_Supplied passage_.
Ukraine has demonstrated significant progress in strengthening business integrity. According to the assessment conducted by the Organisation for Economic Co-operation and Development (OECD) within the fifth round of monitoring under the Istanbul Anti-Corruption Action Plan, Ukraine received a score of 68.8 out of 100, reflecting a positive reform dynamic. At the same time, the report outlines key areas for further improvement.
Among the main achievements is the approval by the National Securities and Stock Market Commission of the “Corporate Governance Code: Key Requirements and Recommendations.” The document provides guidance in the area of comprehensive environmental, social, and corporate governance (ESG), incorporating best international practices. The Code is advisory in nature and may be applied in both state-owned and private companies as a benchmark for enhancing transparency and accountability.
The monitoring team highly commended the work of the Business Ombudsman Council, an advisory body to the Cabinet of Ministers of Ukraine that reviews complaints from business entities regarding the actions or inaction of state authorities and helps settle disputes at the pre-trial stage. Experts praised the Council’s transparent reporting and the adequacy of its powers to protect entrepreneurs.

_Problem to solve_.
Reproduce the passage on Ukraine's business integrity assessment word for word.

_Information supplied_.

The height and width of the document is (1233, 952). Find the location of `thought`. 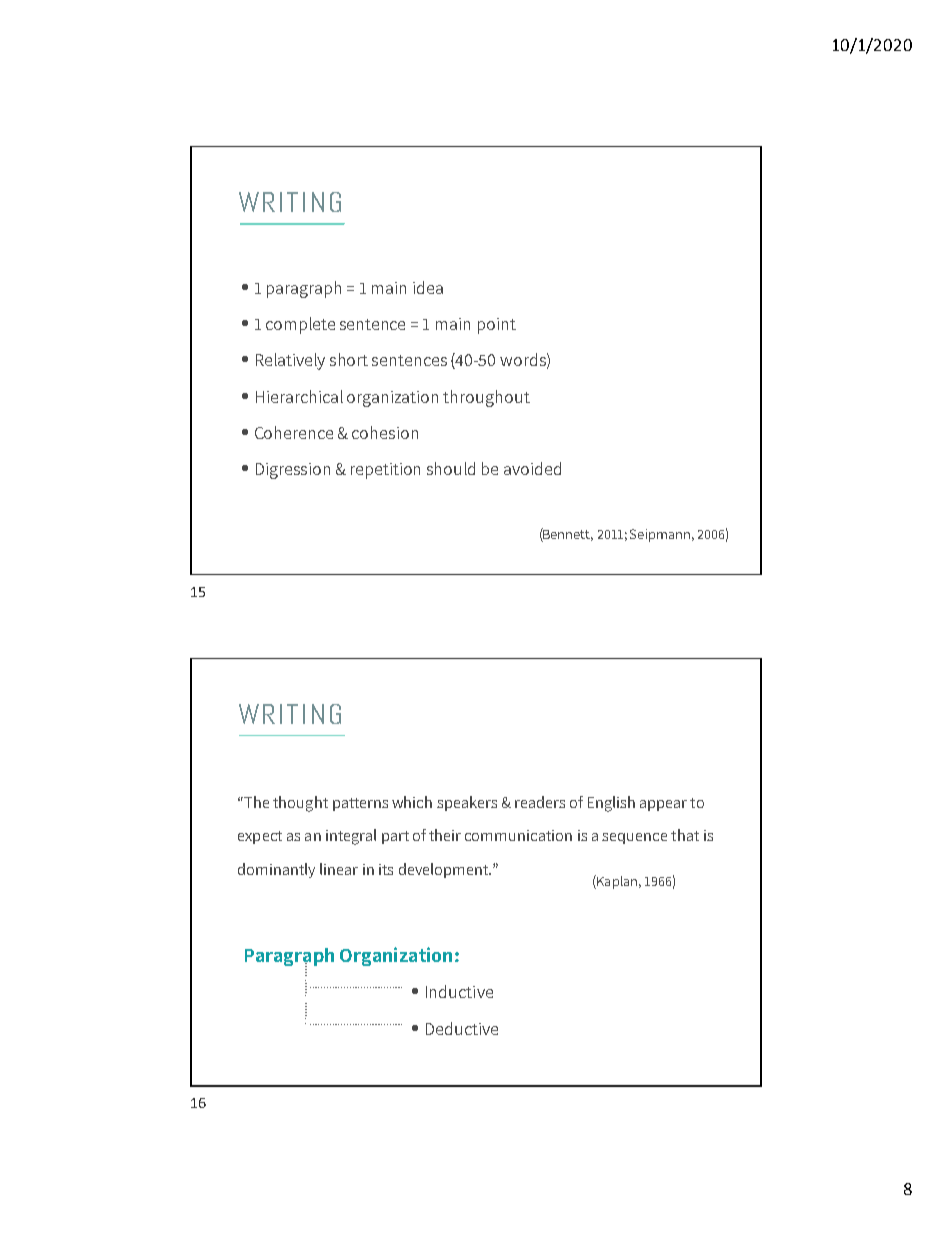

thought is located at coordinates (300, 804).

_Solution below_.
Ukraine has demonstrated significant progress in strengthening business integrity. According to the assessment conducted by the Organisation for Economic Co-operation and Development (OECD) within the fifth round of monitoring under the Istanbul Anti-Corruption Action Plan, Ukraine received a score of 68.8 out of 100, reflecting a positive reform dynamic. At the same time, the report outlines key areas for further improvement.
Among the main achievements is the approval by the National Securities and Stock Market Commission of the “Corporate Governance Code: Key Requirements and Recommendations.” The document provides guidance in the area of comprehensive environmental, social, and corporate governance (ESG), incorporating best international practices. The Code is advisory in nature and may be applied in both state-owned and private companies as a benchmark for enhancing transparency and accountability.
The monitoring team highly commended the work of the Business Ombudsman Council, an advisory body to the Cabinet of Ministers of Ukraine that reviews complaints from business entities regarding the actions or inaction of state authorities and helps settle disputes at the pre-trial stage. Experts praised the Council’s transparent reporting and the adequacy of its powers to protect entrepreneurs.